* Listed records:
++++
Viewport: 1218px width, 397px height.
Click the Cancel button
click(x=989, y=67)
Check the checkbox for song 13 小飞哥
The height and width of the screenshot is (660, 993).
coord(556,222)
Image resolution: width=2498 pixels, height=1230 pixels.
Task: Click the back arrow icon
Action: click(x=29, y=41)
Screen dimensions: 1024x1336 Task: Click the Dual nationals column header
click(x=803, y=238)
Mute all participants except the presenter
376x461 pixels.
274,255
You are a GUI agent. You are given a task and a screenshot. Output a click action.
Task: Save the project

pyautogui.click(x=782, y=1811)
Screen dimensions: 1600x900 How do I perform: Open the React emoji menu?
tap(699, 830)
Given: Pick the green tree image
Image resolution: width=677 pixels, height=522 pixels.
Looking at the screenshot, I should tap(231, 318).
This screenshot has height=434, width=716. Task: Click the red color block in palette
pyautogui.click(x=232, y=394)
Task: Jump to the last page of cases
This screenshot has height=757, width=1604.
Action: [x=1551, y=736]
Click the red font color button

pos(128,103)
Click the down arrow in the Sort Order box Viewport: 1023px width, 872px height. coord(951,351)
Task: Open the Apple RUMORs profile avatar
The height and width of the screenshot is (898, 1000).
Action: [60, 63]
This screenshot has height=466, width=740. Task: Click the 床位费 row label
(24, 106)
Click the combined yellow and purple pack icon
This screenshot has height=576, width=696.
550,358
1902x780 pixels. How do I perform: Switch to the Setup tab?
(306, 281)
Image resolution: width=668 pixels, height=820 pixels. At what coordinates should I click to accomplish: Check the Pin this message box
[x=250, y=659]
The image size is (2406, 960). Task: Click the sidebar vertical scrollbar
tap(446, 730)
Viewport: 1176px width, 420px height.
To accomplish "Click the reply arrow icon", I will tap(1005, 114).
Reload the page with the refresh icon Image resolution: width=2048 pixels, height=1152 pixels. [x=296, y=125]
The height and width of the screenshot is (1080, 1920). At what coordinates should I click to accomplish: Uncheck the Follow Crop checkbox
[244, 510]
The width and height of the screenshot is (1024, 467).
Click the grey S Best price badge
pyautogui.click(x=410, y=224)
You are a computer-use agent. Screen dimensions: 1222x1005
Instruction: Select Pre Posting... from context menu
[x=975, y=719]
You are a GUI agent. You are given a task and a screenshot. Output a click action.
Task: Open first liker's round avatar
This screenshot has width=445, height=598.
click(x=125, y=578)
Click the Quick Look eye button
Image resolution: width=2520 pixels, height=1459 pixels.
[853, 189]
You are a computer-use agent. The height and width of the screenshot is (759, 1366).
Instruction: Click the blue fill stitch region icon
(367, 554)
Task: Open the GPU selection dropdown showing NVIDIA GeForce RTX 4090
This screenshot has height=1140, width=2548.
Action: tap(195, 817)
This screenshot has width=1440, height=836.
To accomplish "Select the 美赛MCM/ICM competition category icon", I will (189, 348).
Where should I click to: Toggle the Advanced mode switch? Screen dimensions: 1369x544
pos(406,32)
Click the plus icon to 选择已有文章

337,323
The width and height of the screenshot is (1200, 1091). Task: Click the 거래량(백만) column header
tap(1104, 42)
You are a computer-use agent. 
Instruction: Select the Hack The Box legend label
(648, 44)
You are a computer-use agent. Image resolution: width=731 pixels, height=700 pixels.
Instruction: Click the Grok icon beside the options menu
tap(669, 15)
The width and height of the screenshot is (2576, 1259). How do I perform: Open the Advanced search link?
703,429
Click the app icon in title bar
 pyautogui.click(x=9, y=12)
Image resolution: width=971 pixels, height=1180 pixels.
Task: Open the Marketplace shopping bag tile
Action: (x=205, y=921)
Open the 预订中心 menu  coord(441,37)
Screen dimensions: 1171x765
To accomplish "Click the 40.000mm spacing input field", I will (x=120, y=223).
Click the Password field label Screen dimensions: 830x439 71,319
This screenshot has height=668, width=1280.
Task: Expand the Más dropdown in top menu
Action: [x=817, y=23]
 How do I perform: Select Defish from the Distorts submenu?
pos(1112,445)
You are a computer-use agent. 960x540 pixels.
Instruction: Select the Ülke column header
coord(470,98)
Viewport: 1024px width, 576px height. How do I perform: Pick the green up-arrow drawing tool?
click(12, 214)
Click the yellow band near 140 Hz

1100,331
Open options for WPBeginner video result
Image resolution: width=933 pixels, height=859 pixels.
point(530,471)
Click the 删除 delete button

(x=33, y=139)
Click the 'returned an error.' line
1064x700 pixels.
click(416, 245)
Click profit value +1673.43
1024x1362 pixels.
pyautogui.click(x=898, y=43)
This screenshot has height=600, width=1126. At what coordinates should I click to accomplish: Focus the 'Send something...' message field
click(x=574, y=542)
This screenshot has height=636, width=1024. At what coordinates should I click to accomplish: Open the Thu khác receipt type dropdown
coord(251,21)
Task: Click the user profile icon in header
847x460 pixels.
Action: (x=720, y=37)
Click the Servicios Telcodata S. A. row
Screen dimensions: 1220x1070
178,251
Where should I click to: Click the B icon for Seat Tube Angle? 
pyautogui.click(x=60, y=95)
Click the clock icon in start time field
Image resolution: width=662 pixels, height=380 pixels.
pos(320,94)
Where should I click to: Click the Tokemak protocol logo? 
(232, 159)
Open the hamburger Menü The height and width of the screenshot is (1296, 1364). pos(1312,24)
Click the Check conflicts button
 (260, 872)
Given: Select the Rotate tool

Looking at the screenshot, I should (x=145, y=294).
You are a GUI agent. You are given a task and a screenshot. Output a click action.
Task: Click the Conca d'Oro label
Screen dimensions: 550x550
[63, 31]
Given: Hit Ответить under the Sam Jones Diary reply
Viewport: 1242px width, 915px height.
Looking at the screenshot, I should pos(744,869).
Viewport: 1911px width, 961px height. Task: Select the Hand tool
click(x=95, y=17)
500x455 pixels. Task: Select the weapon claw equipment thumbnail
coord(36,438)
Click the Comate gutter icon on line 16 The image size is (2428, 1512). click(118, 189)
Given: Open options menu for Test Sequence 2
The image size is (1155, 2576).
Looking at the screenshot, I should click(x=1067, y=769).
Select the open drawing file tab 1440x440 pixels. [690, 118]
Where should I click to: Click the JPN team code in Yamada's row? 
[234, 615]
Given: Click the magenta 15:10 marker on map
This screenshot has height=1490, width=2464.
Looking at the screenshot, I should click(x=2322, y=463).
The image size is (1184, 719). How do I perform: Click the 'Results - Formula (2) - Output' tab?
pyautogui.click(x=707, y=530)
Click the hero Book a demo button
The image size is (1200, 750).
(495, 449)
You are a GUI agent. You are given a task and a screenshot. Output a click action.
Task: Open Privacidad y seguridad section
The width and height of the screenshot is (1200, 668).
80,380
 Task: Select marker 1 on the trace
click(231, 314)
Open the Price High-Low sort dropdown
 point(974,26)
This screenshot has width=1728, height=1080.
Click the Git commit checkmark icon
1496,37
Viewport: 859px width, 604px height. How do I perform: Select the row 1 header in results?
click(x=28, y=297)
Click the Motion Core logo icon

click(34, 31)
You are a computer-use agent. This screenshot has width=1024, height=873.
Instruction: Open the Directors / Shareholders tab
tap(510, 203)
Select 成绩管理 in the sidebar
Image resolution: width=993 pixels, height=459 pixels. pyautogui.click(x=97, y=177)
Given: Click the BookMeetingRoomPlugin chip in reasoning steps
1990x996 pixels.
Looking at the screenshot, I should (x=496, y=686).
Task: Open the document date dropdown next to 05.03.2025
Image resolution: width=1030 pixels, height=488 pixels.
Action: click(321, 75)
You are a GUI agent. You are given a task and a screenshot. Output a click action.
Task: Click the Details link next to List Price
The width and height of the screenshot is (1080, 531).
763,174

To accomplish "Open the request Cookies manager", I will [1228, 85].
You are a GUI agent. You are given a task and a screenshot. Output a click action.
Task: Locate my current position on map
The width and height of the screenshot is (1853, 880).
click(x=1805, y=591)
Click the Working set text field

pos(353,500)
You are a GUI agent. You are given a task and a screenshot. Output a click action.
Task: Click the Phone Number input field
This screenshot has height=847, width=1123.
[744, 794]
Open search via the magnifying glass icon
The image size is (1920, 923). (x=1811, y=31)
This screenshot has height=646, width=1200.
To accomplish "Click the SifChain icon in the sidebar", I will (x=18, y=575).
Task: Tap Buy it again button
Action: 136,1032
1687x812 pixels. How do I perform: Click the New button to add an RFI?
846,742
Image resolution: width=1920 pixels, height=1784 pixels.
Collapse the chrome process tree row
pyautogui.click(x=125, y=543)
++++
* Short task: Transcribe the records verbatim, starting at the line that contains "Image resolution: width=668" and ending at the line that contains "tap(446, 730)".

* Complete answer:
Image resolution: width=668 pixels, height=820 pixels. At what coordinates should I click to accomplish: Check the Pin this message box
[x=250, y=659]
The image size is (2406, 960). Task: Click the sidebar vertical scrollbar
tap(446, 730)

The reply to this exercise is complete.